_Trecho fornecido_.
Em uma sociedade de interesses de classe privados, a liberdade se pretende universal. A propriedade, desejada mas não acessível a todos, é explicada em termos de “vontade pessoal”, “talento” e “esforços individuais”, valores que se cristalizam em normas jurídicas. E a moralidade então só pode ser construída sob a égide da cobiça. Por isso, a vida social, mesmo em suas formas mais elementares, aparece como esfera padronizada por normas, e os produtos do trabalho, que funcionam como materiais destas normas, não são simplesmente objetos de uso, mas valores de uso 67 . O ser humano passa a ser um “fim em si mesmo”, o outro lado do sujeito econômico egoísta.
Bornheim 68 aponta a autonomia como primeiro e mais decisivo princípio (bio)ético que acomoda o tipo burguês, representando o indivíduo moderno como centro do processo social. O grande capitalista de bona fide , por exemplo, pode arruinar o pequeno sem usurpar sequer por um minuto seu valor absoluto de pessoa. O proletário é “igual em princípio” ao capitalista, o que encontra sua expressão no “livre” contrato de emprego. E é a partir dessa “liberdade materializada” que pode o trabalhador tranquilamente morrer de fome.
A troca, ou seja, a circulação de mercadorias pressupõe que seus participantes se reconheçam mutuamente como proprietários. Mas como fazer para que quem nada tem se reconheça como proprietário? Demonstrando-lhe o quanto sua força de trabalho é importante no ato da troca. No entanto, a ideia de que as condições do trabalhador são proporcionais à sua qualificação tem se demonstrado uma ilusão. A relação entre qualificação e melhores salários – pressuposta pela transformação da força de trabalho em mercadoria – vem claramente se deteriorando.
Tudo isso demonstra que a igualdade de troca é apenas bruma que desvanece no ar 69 , uma vez que o contrato de trabalho se baseia nos valores da competição e do desempenho, autorizando a superexploração. Isto é o que expressa o imperativo categórico, representante máximo de sistema ético da sociedade de produção mercantil.

_Tarefa solicitada 1_.
Duplique, no texto sobre a ética burguesa, a passagem que vai de "Em uma sociedade" até "sujeito econômico egoísta.".
_Tarefa solicitada 2_.
Indique se cada afirmação concorda com o texto sobre a ética burguesa, respondendo sim ou não e citando as palavras do texto que decidem a questão. (a) Bornheim aponta a autonomia como o primeiro e mais decisivo princípio (bio)ético do tipo burguês. (b) A relação entre qualificação e melhores salários vem se fortalecendo. (c) A circulação de mercadorias pressupõe que os participantes se reconheçam mutuamente como proprietários.
_Tarefa solicitada 3_.
Retome o texto sobre a ética burguesa logo após a última frase apresentada e dê continuidade a ele.

_Dados brutos_.

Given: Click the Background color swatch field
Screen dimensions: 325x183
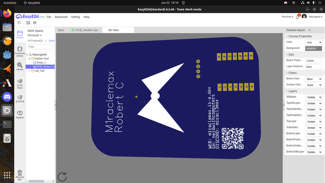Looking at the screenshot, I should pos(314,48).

==

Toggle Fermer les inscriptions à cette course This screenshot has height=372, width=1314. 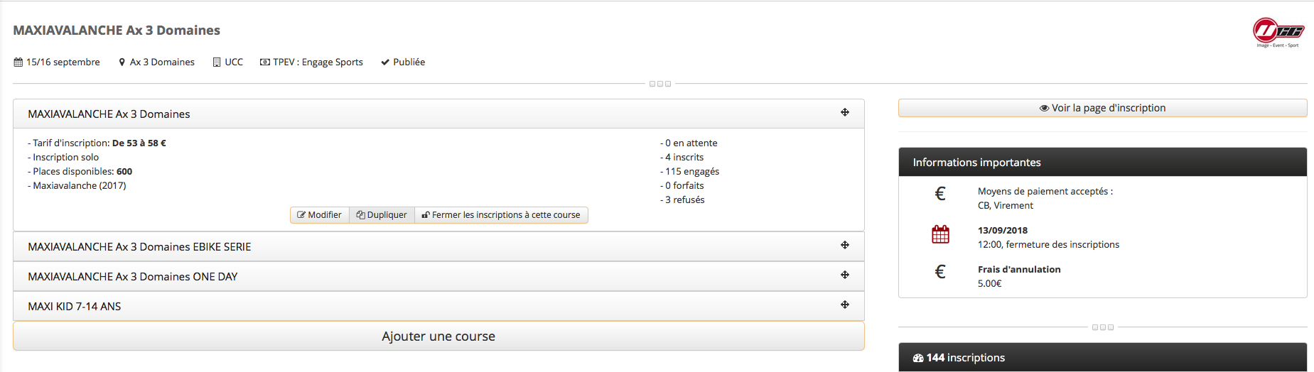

...

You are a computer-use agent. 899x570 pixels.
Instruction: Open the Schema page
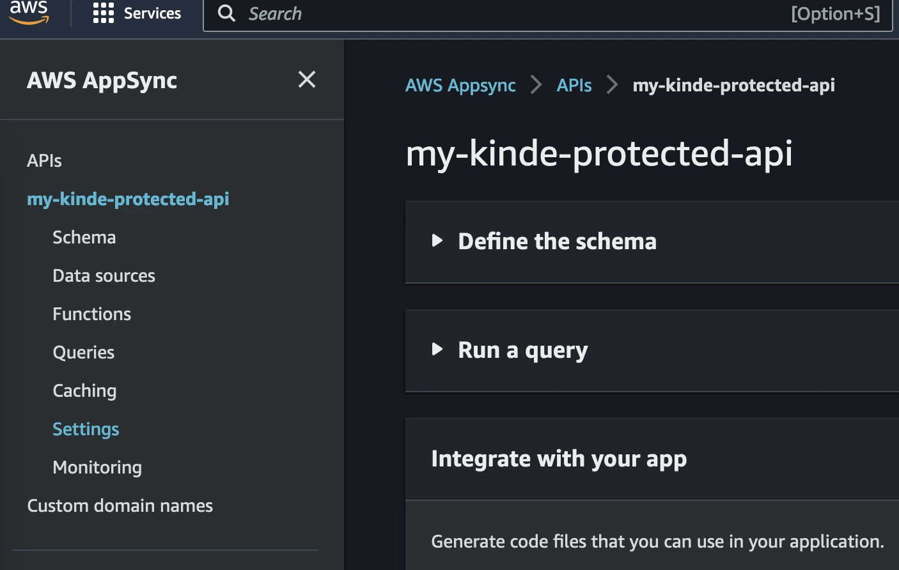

_Resposta escrita 1_.
Em uma sociedade de interesses de classe privados, a liberdade se pretende universal. A propriedade, desejada mas não acessível a todos, é explicada em termos de “vontade pessoal”, “talento” e “esforços individuais”, valores que se cristalizam em normas jurídicas. E a moralidade então só pode ser construída sob a égide da cobiça. Por isso, a vida social, mesmo em suas formas mais elementares, aparece como esfera padronizada por normas, e os produtos do trabalho, que funcionam como materiais destas normas, não são simplesmente objetos de uso, mas valores de uso 67 . O ser humano passa a ser um “fim em si mesmo”, o outro lado do sujeito econômico egoísta.

_Resposta escrita 2_.
(a) Sim: "aponta a autonomia como primeiro e mais decisivo princípio (bio)ético".
(b) Não: "vem claramente se deteriorando".
(c) Sim: "pressupõe que seus participantes se reconheçam mutuamente como proprietários".

_Resposta escrita 3_.
Como propõe Pachukanis, a conduta moral contrapõe-se à conduta jurídica, que se caracteriza como tal independente dos motivos que a geraram 70 . Em exemplo bem claro, a dívida será paga porque, de todo modo, o devedor foi forçado a pagá-la , ou porque o devedor se sente moralmente obrigado a fazê-lo 70 . Desta forma, tanto a moral como as leis chancelam a ordem capitalista. Assim, a coerção externa (direito), as ideias (ética) e sua organização (sistema de normas) são aspectos fundamentais da forma jurídica.
Considerações finais
Associado à aceleração do trabalho e à maximização do desempenho, o conflito entre saúde e trabalho na produção do cuidado é problema ético que tende a se agudizar nos tempos que seguem. Nesse contexto, caso não se dedique a uma guinada crítica em direção ao modo de produção capitalista e sua forma jurídica, a bioética perderá a oportunidade de fazer avançar valores emancipatórios.
Quando o objetivo legítimo do Estado e de empresas de aumentar a produção colide com a organização do trabalho – especialmente na área da saúde, que requer atenção, calma, solidariedade e humanização –, questões éticas emergem. Neste momento, é importante refletir criticamente, de modo a apontar soluções que evitem ou reduzam riscos moralmente inaceitáveis, como o de adoecimento no trabalho.
Investir em pesquisas sobre a relação entre bioética e mundo do trabalho é importante, a fim não só de formar área de convergência entre saberes, mas também para lutar contra injustiças. Esperamos que as propostas deste artigo ajudem os interessados a conformar uma agenda de projetos, cumprindo o objetivo de aclarar os contornos que essa interface pode vir a tomar, em busca de diálogo e soluções.